Filipinos are spread out overseas and hold varied jobs -- from nurses and lawyers to domestic helpers -- providing some resilience in remittances.
"Overseas Filipinos are well diversified geographically. This is unlike overseas Mexican workers, who are almost all in the US," Cem Karacadag, analyst at Credit Suisse, said in a note.
Still, such diversification may not count for much when the financial crisis is reaching all corners of the world, said Frederic Neumann, HSBC senior Asian economist.
Those signs may already be emerging. Cash sent home by overseas Filipinos registered the lowest annual growth in five years in January at just 0.1 percent.
SHARP RISE IN BOP SURPLUS
Nevertheless, it would take a substantial fall in remittances to raise worries about the emergence of a structural external payments imbalance in the Philippines, analysts said.
"Despite a slump in growth and peso volatility, we cannot quite find the pressure points that plagued the Philippines in the past," Neumann said in a note, referring to the country's legacy of heavy reliance on overseas borrowing to fund its budgets.
Outstanding government debt dropped in 2008 to 56.3 percent of GDP from 77.7 percent in 2003.
The central bank expects a 2009 balance of payments surplus of $700 million, sharply up from a four-year low of $89 million last year.
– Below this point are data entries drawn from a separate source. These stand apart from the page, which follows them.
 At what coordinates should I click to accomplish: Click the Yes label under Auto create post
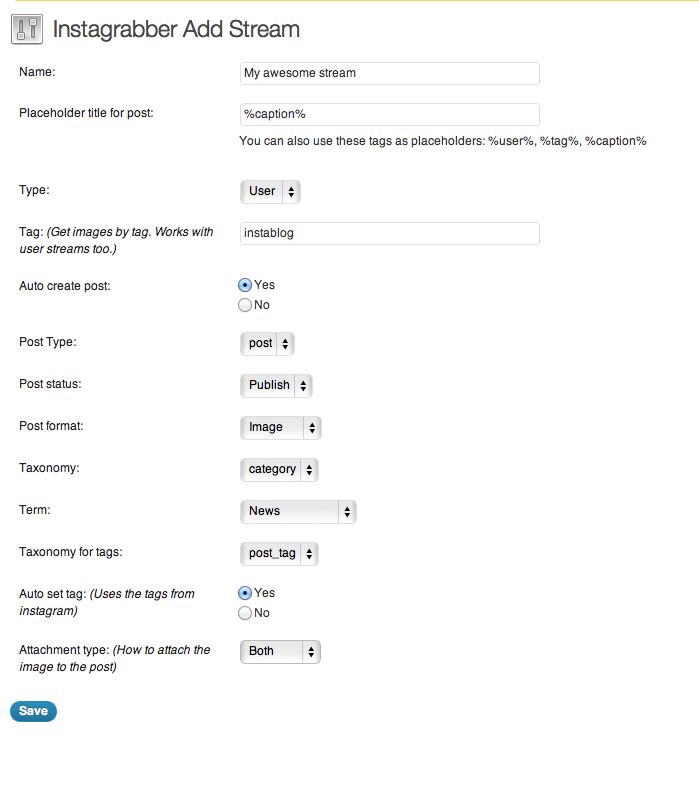(x=265, y=285)
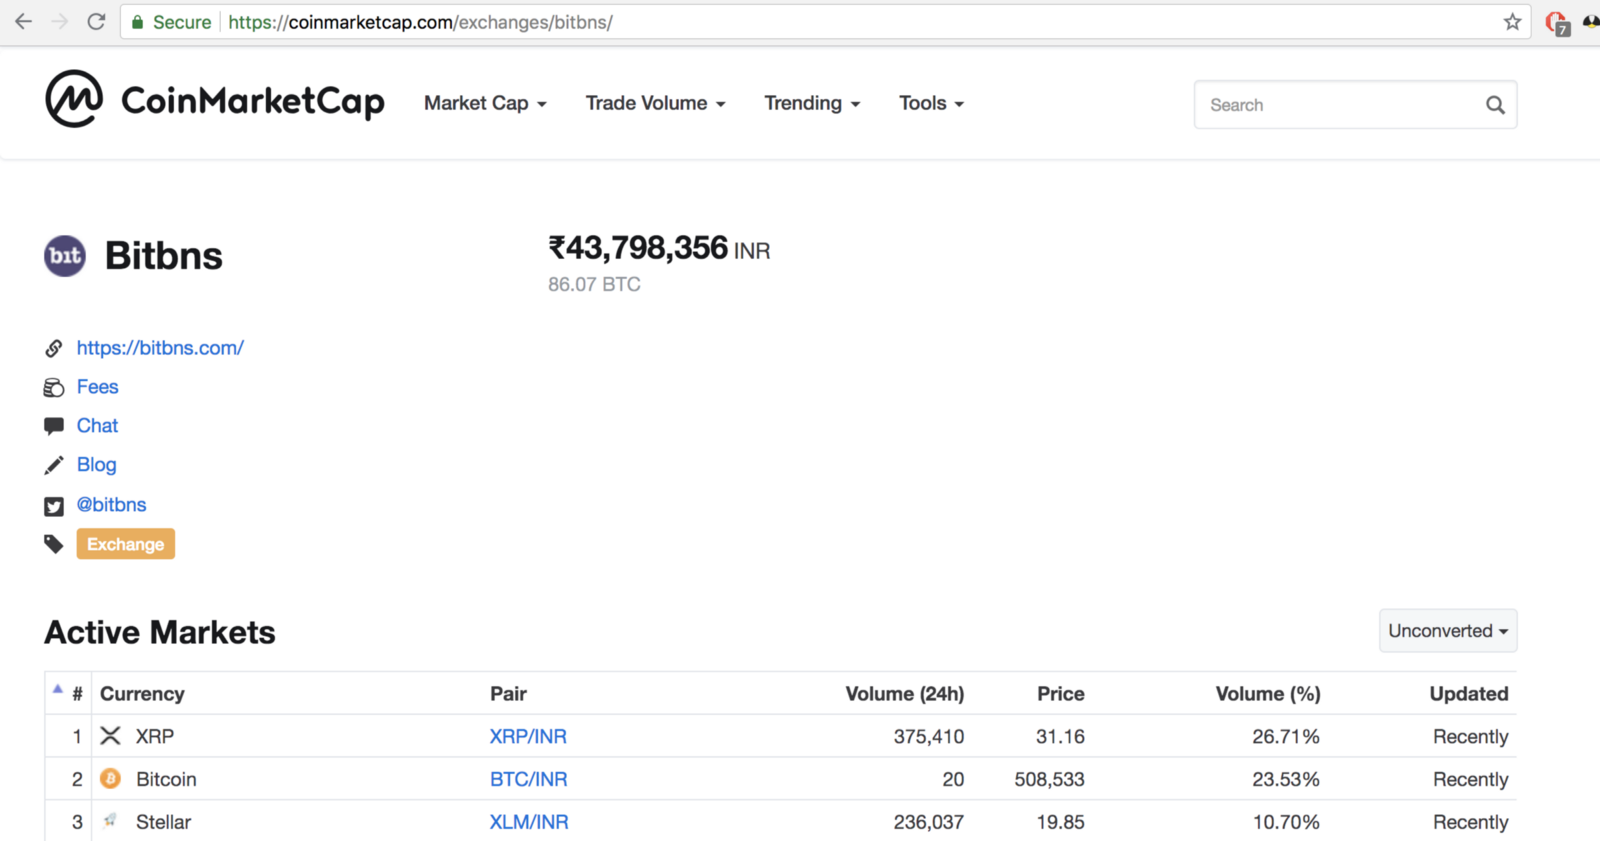Click the XRP/INR pair link
The image size is (1600, 841).
[x=528, y=737]
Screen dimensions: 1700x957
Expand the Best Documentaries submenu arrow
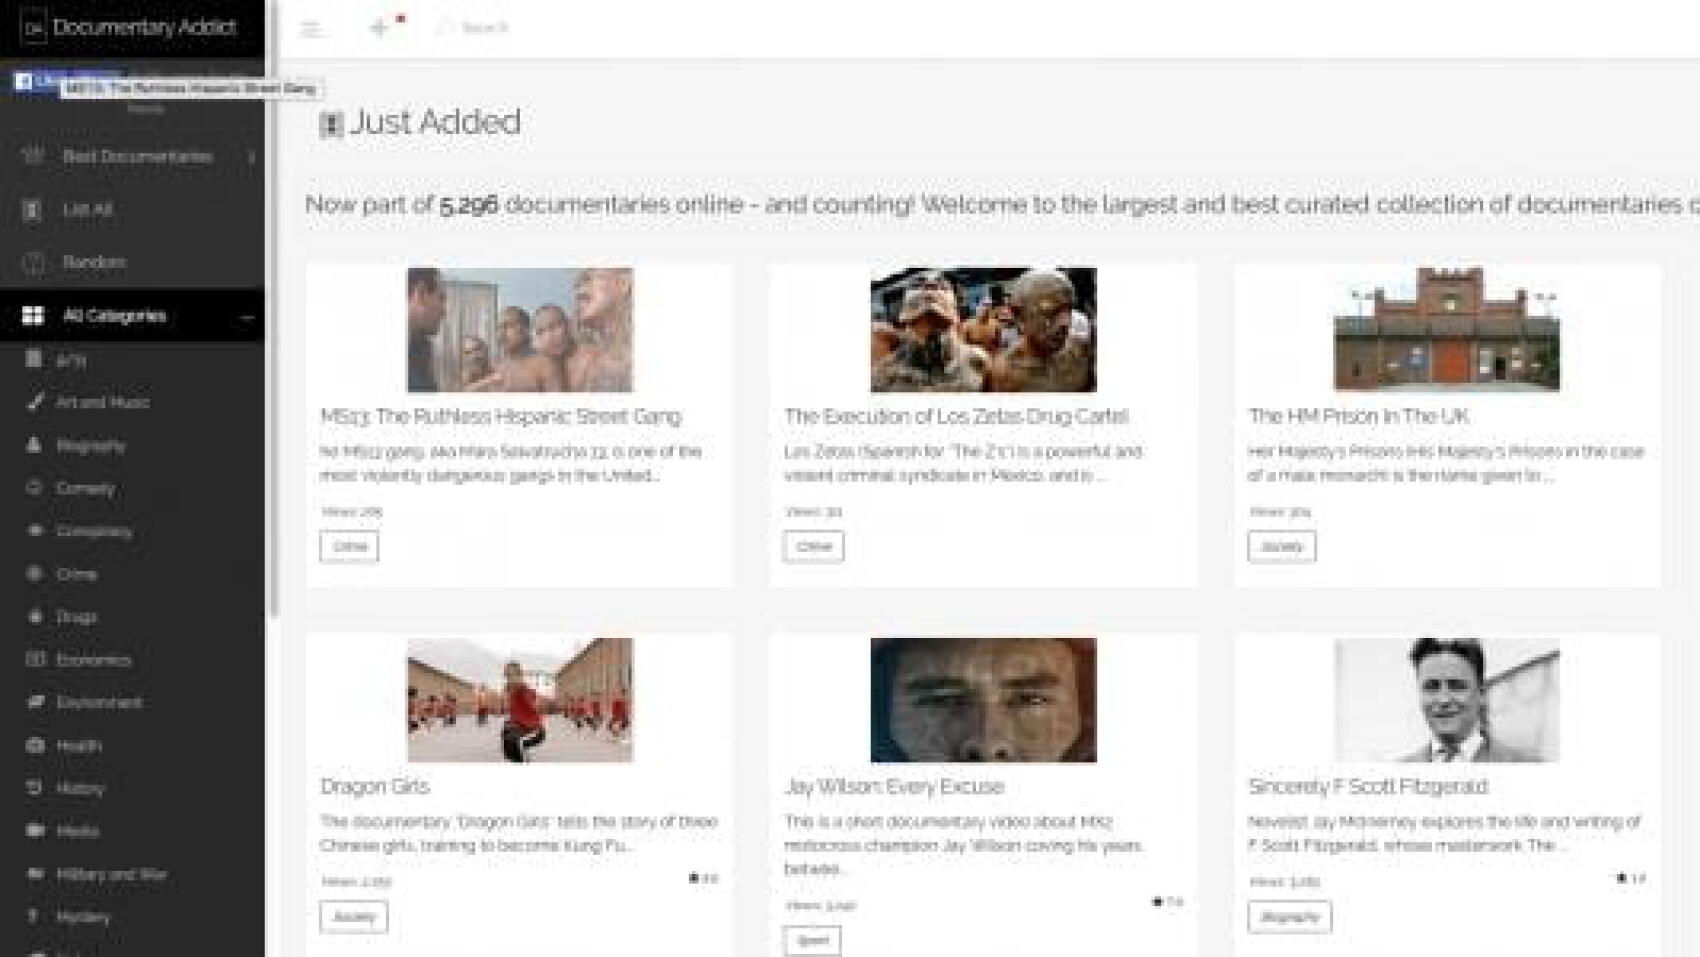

Analysts forecast falls in the BOP surpluses in Thailand, Malaysia and Singapore and a BOP deficit in Indonesia.
Philippine export receipts make up about two-fifths of domestic output, much lower than in South Korea and Taiwan at nearly 64 percent and about 66 percent, respectively.
"From a pure balance of payments perspective, the collapse in oil prices and softer food prices internationally is going to outweigh the loss from declining remittances," said Nicholas Bibby, regional economist and strategist at Barclays Capital.
"Against the other currencies in the region, the peso is going to probably hold its value or even see appreciation."